Hi everyone
Can you please help me to extract SAM file from SRA?
I took the dataset from here http://www.ncbi.nlm.nih.gov/geo/query/acc.cgi?acc=GSM1208162
Downloaded SRA file.
Then did sra-dump on this (as it is said on the page of dataset that reads are already aligned).
But as a result I got very small file (~50 Mb). When I tried to convert it to sorted BAM file I got:
[bam_header_read] EOF marker is absent. The input is probably truncated.
[sam_header_line_parse] expected '@XY', got [@HD VN:1.3]
Hint: The header tags must be tab-separated.
[samopen] no @SQ lines in the header.
I tried to look at summary information of this SRA file here: http://trace.ncbi.nlm.nih.gov/Traces/sra/?run=SRR951914
And didn't see any information about alignment
Tried to look at alignment information by command:
vdb-dump ./SRR951915.sra | grep "ALIGNMENT_COUNT"
got an error
vdb-dump.2.1.7 int: data bad version while constructing page map within virtual database module - VCursorCellData( col:PANEL at row #1074 ) failed
fastq-dump command led to an error: data bad version while constructing page map within virtual database module - failed SRR951914.sra
Any idea?
Thank you for your answer, it helped
I read the parameter of
--split-spot
. However, I am still don't quite understand what does it mean? Can you make a more clear interpretation to--split-spot
?What does "spot" mean?
As I understand, a spot contains biological information (the reads themself) and technical information such as adapters, barcodes for multiplexing, etc. More about this here --> What Is A "Spot" In Sra Format
From SRA Handbook:
"The spot descriptor captures information that would allow the user of the SRA to interpret the sequencing data and differentiate between technical and application extents in the read. Reads that are mate pairs are concatenated into a single monolithic “spot” sequence." (http://www.ncbi.nlm.nih.gov/books/NBK54984/)
About fastq-dump options
Let's take an example - SRR385952.sra sample (http://www.ncbi.nlm.nih.gov/sra/?term=SRR385952). You can see that teh sample should contain forward and reverse sequences, each with length = 101. These sequences are joined in the SRA file and need to be split.
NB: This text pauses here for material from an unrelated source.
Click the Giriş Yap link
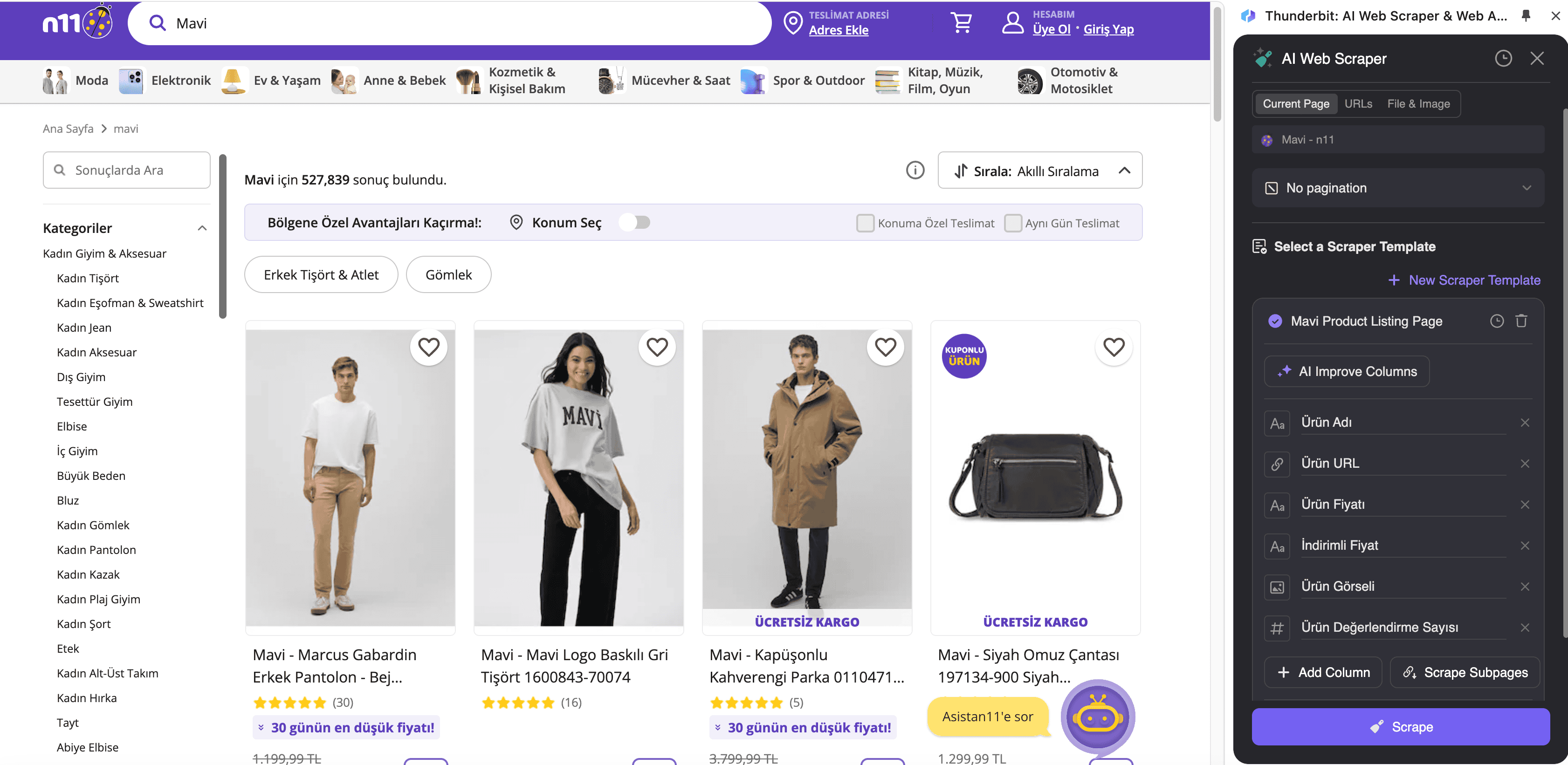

You can do it by using:
1) --split-spot option: ./fastq-dump --split-spot SRR385952.sra This gives you a single file with the reverse read of each pair below the forward read for that pair
2) --split-files option: ./fastq-dump --split-files SRR385952.sra This outputs two fastq files: one for forward, another - for reverse reads.
You can find more info in this blog post --> https://nsaunders.wordpress.com/2011/12/22/sequencing-for-relics-from-the-sanger-era-part-1-getting-the-raw-data/
Hope, it will help.
PS. There is another option - --split-3 - which gives you a pair of fastq files, each corresponding record representing a pair of reads.